== TEXT BLOCK ==

One time, I met a familiar face, smiling to me from afar. And immediately, he uttered, Sir Pradas, remember me?” I replied humorously, “Of course how can I forget the noisiest boy in my class? How are you?” He said, “Sir, lawyer na ako.” That was Atty. Angelo Karlo Guillen. Similarly, I am so happy to see the billboard at University of San Agustin, which states, Atty. Bryan Kevin Tung.
Those are just a handful of success. And, of course, we are not neglecting our own students who decided to be teachers now, Marjie, Maryan, Janelle and Van. Kidding aside, it is a good choice that you do not teach Science, or else… A piece of advice for you: When you teach, commit your life, and go beyond the purpose of compliance. Commitment is more than just compliance. God will always bless you in your efforts and honesty.
Last, listen to your mistakes and make a great effort to innovate. I remember Fr. Manny, who always told us in the past, “Do something more every time. Imagine the details, details and details.” Fr. Salty implies something like “reinvent the wheel, rehash, relevance, para maiba naman.” As Fr. Jhaw would normally remind us, “Let’s innovate.” Amat-Amat is one of his favorite words.
Dear teachers, the bottom line is, let us all raise the quality of standards. The Zen principle says, “When it is working, it is obsolete.” This invites us to think of the ways to make a difference every day in our work.

===

DESCRIPTION OF THE TASK: Retype part of the passage on teaching, starting at the words "Those are just" and stopping after "efforts and honesty.".

== SUPPLIED INFORMATION ==

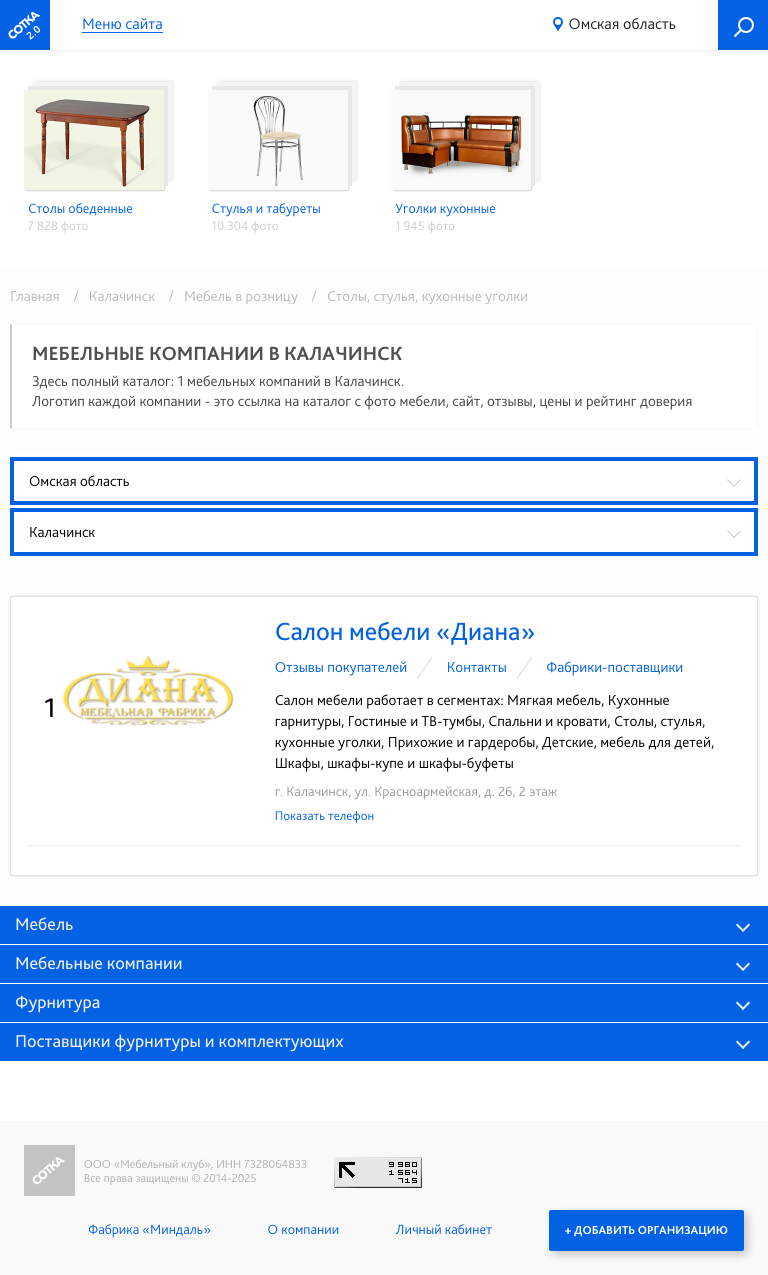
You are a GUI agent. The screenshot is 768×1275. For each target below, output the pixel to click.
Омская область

===

CORRECT OUTPUT:
Those are just a handful of success. And, of course, we are not neglecting our own students who decided to be teachers now, Marjie, Maryan, Janelle and Van. Kidding aside, it is a good choice that you do not teach Science, or else… A piece of advice for you: When you teach, commit your life, and go beyond the purpose of compliance. Commitment is more than just compliance. God will always bless you in your efforts and honesty.